Directions: What is needed here is every entry, retyped exactly.
Dataset records START
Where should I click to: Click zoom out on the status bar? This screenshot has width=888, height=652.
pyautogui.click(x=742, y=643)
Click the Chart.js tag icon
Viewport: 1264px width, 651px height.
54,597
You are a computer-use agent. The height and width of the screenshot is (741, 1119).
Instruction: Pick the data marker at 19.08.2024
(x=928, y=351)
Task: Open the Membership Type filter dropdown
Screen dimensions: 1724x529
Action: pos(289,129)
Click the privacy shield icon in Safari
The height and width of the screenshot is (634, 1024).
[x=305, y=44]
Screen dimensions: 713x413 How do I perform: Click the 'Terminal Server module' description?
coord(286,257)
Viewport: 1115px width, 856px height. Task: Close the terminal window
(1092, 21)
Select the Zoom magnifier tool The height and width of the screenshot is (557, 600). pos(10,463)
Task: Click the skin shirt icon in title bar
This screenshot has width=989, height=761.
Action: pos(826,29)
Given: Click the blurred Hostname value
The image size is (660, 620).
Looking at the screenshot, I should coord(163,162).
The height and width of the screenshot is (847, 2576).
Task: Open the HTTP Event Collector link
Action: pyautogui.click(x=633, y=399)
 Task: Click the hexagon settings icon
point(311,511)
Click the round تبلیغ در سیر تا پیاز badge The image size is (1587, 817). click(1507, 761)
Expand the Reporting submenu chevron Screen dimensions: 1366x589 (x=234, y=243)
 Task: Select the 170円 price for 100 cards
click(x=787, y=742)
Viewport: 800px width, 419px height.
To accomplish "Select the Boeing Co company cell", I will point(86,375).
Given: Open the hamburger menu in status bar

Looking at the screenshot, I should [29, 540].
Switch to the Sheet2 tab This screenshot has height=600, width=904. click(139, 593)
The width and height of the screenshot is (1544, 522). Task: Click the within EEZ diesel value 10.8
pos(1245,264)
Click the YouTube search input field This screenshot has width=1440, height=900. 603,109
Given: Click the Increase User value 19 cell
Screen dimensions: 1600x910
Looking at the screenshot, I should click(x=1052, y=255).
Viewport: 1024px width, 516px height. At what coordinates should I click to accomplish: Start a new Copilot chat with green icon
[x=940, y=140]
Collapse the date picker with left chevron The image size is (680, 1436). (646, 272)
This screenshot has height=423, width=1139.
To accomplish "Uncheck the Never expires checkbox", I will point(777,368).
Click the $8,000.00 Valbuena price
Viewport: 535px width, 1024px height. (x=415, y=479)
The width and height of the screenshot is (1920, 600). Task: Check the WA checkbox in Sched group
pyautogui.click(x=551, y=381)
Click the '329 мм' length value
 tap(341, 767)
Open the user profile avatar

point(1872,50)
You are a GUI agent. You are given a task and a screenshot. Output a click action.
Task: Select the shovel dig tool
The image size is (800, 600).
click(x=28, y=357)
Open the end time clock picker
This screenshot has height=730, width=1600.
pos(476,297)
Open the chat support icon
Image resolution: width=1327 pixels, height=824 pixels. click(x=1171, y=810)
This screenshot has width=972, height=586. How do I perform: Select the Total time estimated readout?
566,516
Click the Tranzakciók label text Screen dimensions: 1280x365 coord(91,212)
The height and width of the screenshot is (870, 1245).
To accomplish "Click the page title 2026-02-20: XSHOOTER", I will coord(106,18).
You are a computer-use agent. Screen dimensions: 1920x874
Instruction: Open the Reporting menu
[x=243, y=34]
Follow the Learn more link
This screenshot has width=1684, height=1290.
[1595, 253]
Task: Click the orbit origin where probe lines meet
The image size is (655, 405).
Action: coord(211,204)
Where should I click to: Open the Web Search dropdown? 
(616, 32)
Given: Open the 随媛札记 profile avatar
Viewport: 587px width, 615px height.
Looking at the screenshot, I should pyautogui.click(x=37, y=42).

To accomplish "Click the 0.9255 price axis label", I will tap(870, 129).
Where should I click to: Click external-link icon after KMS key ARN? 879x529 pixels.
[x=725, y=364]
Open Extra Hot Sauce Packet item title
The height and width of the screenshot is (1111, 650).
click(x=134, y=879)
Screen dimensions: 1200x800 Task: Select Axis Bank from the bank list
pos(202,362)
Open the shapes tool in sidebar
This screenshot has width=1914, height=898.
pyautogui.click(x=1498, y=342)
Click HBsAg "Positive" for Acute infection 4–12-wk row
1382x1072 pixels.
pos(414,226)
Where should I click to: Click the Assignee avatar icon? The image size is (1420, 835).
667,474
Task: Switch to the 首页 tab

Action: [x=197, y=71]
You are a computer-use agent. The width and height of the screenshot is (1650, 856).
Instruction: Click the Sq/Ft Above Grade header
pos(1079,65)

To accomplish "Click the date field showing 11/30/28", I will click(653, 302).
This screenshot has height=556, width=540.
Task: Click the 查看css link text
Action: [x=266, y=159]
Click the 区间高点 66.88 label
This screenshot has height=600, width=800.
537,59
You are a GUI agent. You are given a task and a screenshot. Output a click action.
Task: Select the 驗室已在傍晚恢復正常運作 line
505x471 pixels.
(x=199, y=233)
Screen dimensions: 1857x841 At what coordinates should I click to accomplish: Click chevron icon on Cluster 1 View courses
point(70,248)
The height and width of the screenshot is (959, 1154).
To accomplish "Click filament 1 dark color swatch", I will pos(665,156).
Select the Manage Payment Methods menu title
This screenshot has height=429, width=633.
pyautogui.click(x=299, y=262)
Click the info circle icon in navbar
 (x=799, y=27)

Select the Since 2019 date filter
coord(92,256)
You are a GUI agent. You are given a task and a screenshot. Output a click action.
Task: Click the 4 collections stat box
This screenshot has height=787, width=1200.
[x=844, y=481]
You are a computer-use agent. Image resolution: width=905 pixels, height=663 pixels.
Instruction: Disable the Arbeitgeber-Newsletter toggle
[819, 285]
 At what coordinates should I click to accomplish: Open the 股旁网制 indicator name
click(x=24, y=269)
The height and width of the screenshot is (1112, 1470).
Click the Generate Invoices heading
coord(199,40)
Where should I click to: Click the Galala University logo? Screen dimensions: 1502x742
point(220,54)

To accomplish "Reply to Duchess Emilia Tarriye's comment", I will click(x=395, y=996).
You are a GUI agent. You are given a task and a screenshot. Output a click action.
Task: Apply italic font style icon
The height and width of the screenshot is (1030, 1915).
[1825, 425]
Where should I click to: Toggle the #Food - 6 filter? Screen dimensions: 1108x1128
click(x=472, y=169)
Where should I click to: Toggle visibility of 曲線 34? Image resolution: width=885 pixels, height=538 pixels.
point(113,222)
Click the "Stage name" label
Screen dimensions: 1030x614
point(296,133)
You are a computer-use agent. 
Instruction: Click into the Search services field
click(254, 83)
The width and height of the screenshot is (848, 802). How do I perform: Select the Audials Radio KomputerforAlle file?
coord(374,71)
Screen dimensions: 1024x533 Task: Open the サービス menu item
Dataset records END
Result of the task:
Where should I click to: Click zoom out on the status bar? This screenshot has width=888, height=652.
pyautogui.click(x=742, y=643)
Click the Chart.js tag icon
Viewport: 1264px width, 651px height.
54,597
You are a computer-use agent. The height and width of the screenshot is (741, 1119).
Instruction: Pick the data marker at 19.08.2024
(x=928, y=351)
Task: Open the Membership Type filter dropdown
Screen dimensions: 1724x529
Action: pos(289,129)
Click the privacy shield icon in Safari
The height and width of the screenshot is (634, 1024).
[x=305, y=44]
Screen dimensions: 713x413 How do I perform: Click the 'Terminal Server module' description?
coord(286,257)
Viewport: 1115px width, 856px height. Task: Close the terminal window
(1092, 21)
Select the Zoom magnifier tool The height and width of the screenshot is (557, 600). pos(10,463)
Task: Click the skin shirt icon in title bar
This screenshot has width=989, height=761.
Action: pos(826,29)
Given: Click the blurred Hostname value
The image size is (660, 620).
Looking at the screenshot, I should coord(163,162).
The height and width of the screenshot is (847, 2576).
Task: Open the HTTP Event Collector link
Action: pyautogui.click(x=633, y=399)
 Task: Click the hexagon settings icon
point(311,511)
Click the round تبلیغ در سیر تا پیاز badge The image size is (1587, 817). click(1507, 761)
Expand the Reporting submenu chevron Screen dimensions: 1366x589 (x=234, y=243)
 Task: Select the 170円 price for 100 cards
click(x=787, y=742)
Viewport: 800px width, 419px height.
To accomplish "Select the Boeing Co company cell", I will point(86,375).
Given: Open the hamburger menu in status bar

Looking at the screenshot, I should [29, 540].
Switch to the Sheet2 tab This screenshot has height=600, width=904. click(139, 593)
The width and height of the screenshot is (1544, 522). Task: Click the within EEZ diesel value 10.8
pos(1245,264)
Click the YouTube search input field This screenshot has width=1440, height=900. 603,109
Given: Click the Increase User value 19 cell
Screen dimensions: 1600x910
Looking at the screenshot, I should click(x=1052, y=255).
Viewport: 1024px width, 516px height. At what coordinates should I click to accomplish: Start a new Copilot chat with green icon
[x=940, y=140]
Collapse the date picker with left chevron The image size is (680, 1436). (646, 272)
This screenshot has height=423, width=1139.
To accomplish "Uncheck the Never expires checkbox", I will point(777,368).
Click the $8,000.00 Valbuena price
Viewport: 535px width, 1024px height. (x=415, y=479)
The width and height of the screenshot is (1920, 600). Task: Check the WA checkbox in Sched group
pyautogui.click(x=551, y=381)
Click the '329 мм' length value
 tap(341, 767)
Open the user profile avatar

point(1872,50)
You are a GUI agent. You are given a task and a screenshot. Output a click action.
Task: Select the shovel dig tool
The image size is (800, 600).
click(x=28, y=357)
Open the end time clock picker
This screenshot has height=730, width=1600.
pos(476,297)
Open the chat support icon
Image resolution: width=1327 pixels, height=824 pixels. click(x=1171, y=810)
This screenshot has width=972, height=586. How do I perform: Select the Total time estimated readout?
566,516
Click the Tranzakciók label text Screen dimensions: 1280x365 coord(91,212)
The height and width of the screenshot is (870, 1245).
To accomplish "Click the page title 2026-02-20: XSHOOTER", I will coord(106,18).
You are a computer-use agent. Screen dimensions: 1920x874
Instruction: Open the Reporting menu
[x=243, y=34]
Follow the Learn more link
This screenshot has width=1684, height=1290.
[1595, 253]
Task: Click the orbit origin where probe lines meet
The image size is (655, 405).
Action: coord(211,204)
Where should I click to: Open the Web Search dropdown? 
(616, 32)
Given: Open the 随媛札记 profile avatar
Viewport: 587px width, 615px height.
Looking at the screenshot, I should pyautogui.click(x=37, y=42).

To accomplish "Click the 0.9255 price axis label", I will tap(870, 129).
Where should I click to: Click external-link icon after KMS key ARN? 879x529 pixels.
[x=725, y=364]
Open Extra Hot Sauce Packet item title
The height and width of the screenshot is (1111, 650).
click(x=134, y=879)
Screen dimensions: 1200x800 Task: Select Axis Bank from the bank list
pos(202,362)
Open the shapes tool in sidebar
This screenshot has width=1914, height=898.
pyautogui.click(x=1498, y=342)
Click HBsAg "Positive" for Acute infection 4–12-wk row
1382x1072 pixels.
pos(414,226)
Where should I click to: Click the Assignee avatar icon? The image size is (1420, 835).
667,474
Task: Switch to the 首页 tab

Action: [x=197, y=71]
You are a computer-use agent. The width and height of the screenshot is (1650, 856).
Instruction: Click the Sq/Ft Above Grade header
pos(1079,65)

To accomplish "Click the date field showing 11/30/28", I will click(653, 302).
This screenshot has height=556, width=540.
Task: Click the 查看css link text
Action: [x=266, y=159]
Click the 区间高点 66.88 label
This screenshot has height=600, width=800.
537,59
You are a GUI agent. You are given a task and a screenshot. Output a click action.
Task: Select the 驗室已在傍晚恢復正常運作 line
505x471 pixels.
(x=199, y=233)
Screen dimensions: 1857x841 At what coordinates should I click to accomplish: Click chevron icon on Cluster 1 View courses
point(70,248)
The height and width of the screenshot is (959, 1154).
To accomplish "Click filament 1 dark color swatch", I will pos(665,156).
Select the Manage Payment Methods menu title
This screenshot has height=429, width=633.
pyautogui.click(x=299, y=262)
Click the info circle icon in navbar
 (x=799, y=27)

Select the Since 2019 date filter
coord(92,256)
You are a GUI agent. You are given a task and a screenshot. Output a click action.
Task: Click the 4 collections stat box
This screenshot has height=787, width=1200.
[x=844, y=481]
You are a computer-use agent. Image resolution: width=905 pixels, height=663 pixels.
Instruction: Disable the Arbeitgeber-Newsletter toggle
[819, 285]
 At what coordinates should I click to accomplish: Open the 股旁网制 indicator name
click(x=24, y=269)
The height and width of the screenshot is (1112, 1470).
Click the Generate Invoices heading
coord(199,40)
Where should I click to: Click the Galala University logo? Screen dimensions: 1502x742
point(220,54)

To accomplish "Reply to Duchess Emilia Tarriye's comment", I will click(x=395, y=996).
You are a GUI agent. You are given a task and a screenshot. Output a click action.
Task: Apply italic font style icon
The height and width of the screenshot is (1030, 1915).
[1825, 425]
Where should I click to: Toggle the #Food - 6 filter? Screen dimensions: 1108x1128
click(x=472, y=169)
Where should I click to: Toggle visibility of 曲線 34? Image resolution: width=885 pixels, height=538 pixels.
point(113,222)
Click the "Stage name" label
Screen dimensions: 1030x614
point(296,133)
You are a computer-use agent. 
Instruction: Click into the Search services field
click(254, 83)
The width and height of the screenshot is (848, 802). How do I perform: Select the Audials Radio KomputerforAlle file?
coord(374,71)
Screen dimensions: 1024x533 Task: Open the サービス menu item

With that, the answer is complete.